See if he's looking at you when he thinks that you're not looking. If he’s too nervous to make actual eye contact with you, he may still look at you a lot when you’re not paying attention. Once you catch him staring, he might immediately look down. If he’s feeling bold and doesn’t look away when you catch him staring, hold his eye contact. If you feel like you've held eye contact with him for even a fraction of a second more than you would with anyone else, then there may be something there.
He listens to you talk.
He'll want to chat, but he'll let you take the lead. Any guy who's into you will want to know about you: your likes and dislikes, your dating history, and what you do in your spare time. But a shy guy may be more likely to let you take the lead in the conversation because he's too nervous to do it himself, and asking you to talk about yourself is the perfect way to hand the convo off to you! To indicate your interest and get him to open up more, embrace a common interest if he becomes excited. Over time, he'll likely relax and the conversation will become more even. He won't just ask you about yourself: if he likes you, he'll remember what you say, too.
He mumbles around you.
If he likes you, mumbling might be a symptom of nerves. Some people naturally mumble, but if he doesn’t seem to mumble around others, it may be that he has a crush on you. If you’re in this scenario and want him to relax, rest your hand on his shoulder or his upper forearm, smile at him, or laugh at his jokes—making him feel more relaxed and confident may help him loosen up and lose the mumble.

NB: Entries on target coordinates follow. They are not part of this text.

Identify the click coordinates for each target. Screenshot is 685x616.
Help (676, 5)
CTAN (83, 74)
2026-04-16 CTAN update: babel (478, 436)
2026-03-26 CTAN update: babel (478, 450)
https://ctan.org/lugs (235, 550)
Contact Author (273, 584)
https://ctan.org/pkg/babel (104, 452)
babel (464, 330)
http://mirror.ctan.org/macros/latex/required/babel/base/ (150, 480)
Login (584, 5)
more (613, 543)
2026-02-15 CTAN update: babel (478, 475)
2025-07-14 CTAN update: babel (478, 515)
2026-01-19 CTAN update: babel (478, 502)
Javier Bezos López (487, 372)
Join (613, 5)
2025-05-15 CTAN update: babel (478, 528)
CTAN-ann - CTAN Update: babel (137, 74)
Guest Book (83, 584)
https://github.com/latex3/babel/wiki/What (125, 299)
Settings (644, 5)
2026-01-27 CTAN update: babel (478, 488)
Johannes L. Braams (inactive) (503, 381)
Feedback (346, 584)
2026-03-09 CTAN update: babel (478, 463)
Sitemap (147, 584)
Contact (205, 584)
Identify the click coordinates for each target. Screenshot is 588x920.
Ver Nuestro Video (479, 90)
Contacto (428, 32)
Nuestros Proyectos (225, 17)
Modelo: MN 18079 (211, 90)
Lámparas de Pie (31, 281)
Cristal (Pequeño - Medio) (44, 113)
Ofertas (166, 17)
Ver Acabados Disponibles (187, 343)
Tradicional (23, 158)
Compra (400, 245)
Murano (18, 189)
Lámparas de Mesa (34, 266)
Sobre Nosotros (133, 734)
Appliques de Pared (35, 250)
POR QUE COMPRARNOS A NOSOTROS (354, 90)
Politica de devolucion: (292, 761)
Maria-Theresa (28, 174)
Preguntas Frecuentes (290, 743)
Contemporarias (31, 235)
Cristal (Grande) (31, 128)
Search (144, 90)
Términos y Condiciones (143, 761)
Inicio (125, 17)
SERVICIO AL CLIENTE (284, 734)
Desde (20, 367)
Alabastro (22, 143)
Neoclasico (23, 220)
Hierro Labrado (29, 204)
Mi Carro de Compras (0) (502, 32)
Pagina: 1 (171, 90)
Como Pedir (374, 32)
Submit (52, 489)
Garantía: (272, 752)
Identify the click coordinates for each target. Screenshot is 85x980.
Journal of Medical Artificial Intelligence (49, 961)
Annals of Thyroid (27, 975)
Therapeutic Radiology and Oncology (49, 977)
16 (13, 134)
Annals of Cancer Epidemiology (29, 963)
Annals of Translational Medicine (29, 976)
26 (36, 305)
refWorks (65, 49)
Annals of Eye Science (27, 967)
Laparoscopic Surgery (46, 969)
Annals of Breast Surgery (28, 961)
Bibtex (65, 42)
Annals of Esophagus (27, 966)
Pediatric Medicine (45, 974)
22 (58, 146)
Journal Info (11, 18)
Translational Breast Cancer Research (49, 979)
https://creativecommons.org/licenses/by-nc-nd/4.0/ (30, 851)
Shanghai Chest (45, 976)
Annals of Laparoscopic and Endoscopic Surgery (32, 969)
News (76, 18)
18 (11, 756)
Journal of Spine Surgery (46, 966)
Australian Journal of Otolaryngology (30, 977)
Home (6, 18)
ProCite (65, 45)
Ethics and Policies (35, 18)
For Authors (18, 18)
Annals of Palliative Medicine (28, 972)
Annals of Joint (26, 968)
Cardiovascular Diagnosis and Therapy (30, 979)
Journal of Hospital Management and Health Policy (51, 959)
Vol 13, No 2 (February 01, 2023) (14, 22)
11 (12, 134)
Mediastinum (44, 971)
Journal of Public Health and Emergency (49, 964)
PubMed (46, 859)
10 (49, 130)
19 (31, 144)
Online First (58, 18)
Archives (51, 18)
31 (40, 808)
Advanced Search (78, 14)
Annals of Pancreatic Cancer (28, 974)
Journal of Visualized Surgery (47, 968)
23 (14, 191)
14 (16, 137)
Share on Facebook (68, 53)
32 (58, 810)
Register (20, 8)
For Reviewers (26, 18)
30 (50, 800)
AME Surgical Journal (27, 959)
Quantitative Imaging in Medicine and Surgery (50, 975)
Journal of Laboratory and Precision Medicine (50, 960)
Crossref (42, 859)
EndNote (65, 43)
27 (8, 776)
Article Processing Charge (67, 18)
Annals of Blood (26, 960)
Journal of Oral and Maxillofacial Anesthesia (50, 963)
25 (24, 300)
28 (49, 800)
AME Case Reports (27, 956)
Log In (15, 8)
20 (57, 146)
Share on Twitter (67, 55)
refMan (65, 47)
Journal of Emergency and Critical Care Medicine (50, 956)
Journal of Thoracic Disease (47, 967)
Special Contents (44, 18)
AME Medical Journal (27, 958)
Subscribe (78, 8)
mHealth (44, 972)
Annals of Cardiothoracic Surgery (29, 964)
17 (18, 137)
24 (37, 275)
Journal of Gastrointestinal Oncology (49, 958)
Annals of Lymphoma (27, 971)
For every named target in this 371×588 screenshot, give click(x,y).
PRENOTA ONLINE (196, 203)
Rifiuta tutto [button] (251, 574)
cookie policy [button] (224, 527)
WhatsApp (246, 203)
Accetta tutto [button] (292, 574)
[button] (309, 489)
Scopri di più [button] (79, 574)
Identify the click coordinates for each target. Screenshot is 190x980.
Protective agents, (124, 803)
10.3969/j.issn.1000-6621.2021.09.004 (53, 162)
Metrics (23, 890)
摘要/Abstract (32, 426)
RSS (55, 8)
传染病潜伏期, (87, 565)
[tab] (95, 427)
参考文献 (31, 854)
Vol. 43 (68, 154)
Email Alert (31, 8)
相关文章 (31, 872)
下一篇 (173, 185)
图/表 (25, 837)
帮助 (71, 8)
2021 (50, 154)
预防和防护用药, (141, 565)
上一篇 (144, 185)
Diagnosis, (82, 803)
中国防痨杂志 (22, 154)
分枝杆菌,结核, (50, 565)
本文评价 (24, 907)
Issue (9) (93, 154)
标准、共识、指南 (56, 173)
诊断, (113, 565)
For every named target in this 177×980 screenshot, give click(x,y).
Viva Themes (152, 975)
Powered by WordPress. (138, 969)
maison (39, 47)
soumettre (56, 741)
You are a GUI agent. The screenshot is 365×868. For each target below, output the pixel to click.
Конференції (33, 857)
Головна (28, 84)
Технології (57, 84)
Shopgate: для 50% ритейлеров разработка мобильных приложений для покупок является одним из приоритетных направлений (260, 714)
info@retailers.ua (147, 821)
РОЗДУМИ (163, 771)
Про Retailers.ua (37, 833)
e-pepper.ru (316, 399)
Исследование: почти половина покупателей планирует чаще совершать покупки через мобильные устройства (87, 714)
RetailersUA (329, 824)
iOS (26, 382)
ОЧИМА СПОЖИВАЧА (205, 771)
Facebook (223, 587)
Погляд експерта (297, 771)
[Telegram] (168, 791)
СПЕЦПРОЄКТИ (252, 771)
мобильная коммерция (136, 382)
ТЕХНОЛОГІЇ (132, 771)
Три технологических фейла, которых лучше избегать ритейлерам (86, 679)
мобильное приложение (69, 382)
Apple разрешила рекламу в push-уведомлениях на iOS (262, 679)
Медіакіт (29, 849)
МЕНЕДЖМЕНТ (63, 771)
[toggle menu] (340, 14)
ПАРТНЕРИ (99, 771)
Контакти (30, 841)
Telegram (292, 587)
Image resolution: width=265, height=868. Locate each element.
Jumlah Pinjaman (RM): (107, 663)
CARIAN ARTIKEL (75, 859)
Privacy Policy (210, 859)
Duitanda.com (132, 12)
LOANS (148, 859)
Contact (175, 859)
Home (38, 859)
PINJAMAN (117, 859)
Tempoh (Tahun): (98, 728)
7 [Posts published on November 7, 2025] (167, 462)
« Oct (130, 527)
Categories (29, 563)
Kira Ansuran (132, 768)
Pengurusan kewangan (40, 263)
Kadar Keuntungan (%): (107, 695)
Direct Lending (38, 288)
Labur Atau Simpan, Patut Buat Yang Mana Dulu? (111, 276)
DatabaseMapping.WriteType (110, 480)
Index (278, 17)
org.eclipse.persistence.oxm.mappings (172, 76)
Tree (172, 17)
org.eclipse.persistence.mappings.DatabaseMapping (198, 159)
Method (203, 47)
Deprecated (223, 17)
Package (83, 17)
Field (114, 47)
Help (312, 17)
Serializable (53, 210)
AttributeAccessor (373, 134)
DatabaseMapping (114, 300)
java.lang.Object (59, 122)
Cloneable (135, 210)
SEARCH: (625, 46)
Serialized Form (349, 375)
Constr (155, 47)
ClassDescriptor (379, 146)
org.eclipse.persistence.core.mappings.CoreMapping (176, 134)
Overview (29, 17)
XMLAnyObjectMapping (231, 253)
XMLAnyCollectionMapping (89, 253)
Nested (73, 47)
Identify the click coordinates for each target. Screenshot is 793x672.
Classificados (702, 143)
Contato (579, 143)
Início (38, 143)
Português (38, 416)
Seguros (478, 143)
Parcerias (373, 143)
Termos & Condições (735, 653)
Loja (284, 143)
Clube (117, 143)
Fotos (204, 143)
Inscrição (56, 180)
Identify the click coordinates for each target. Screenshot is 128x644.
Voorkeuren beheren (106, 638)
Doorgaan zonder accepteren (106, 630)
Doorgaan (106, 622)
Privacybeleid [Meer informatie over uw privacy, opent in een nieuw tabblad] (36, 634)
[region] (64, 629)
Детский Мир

You make a move—and he reciprocates.
He may be waiting for you to ask him out, so why not take a chance? This is arguably the best way to find out if he likes you—if you like him and think he may be too shy to admit he likes you, give him a call, text him, or slide into his DMs. See if the conversation moves naturally, and if it does, maybe ask him to hang out sometime. You can tell if he’s invested in the conversation by how he responds to what you say. He may be too shy to offer much to the conversation at first, but if he replies by asking open-ended questions that further the conversation, he’s in—if he offers only polite, short responses, he may not be very invested. If you're chatting online or over text, note how quickly he replies. If he offers consistently fast responses, take it as a sign he might be into you. If it seems like the conversation is going well, try asking him out: “It’s really fun talking to you. Maybe we should hang out next weekend at the coffeehouse.”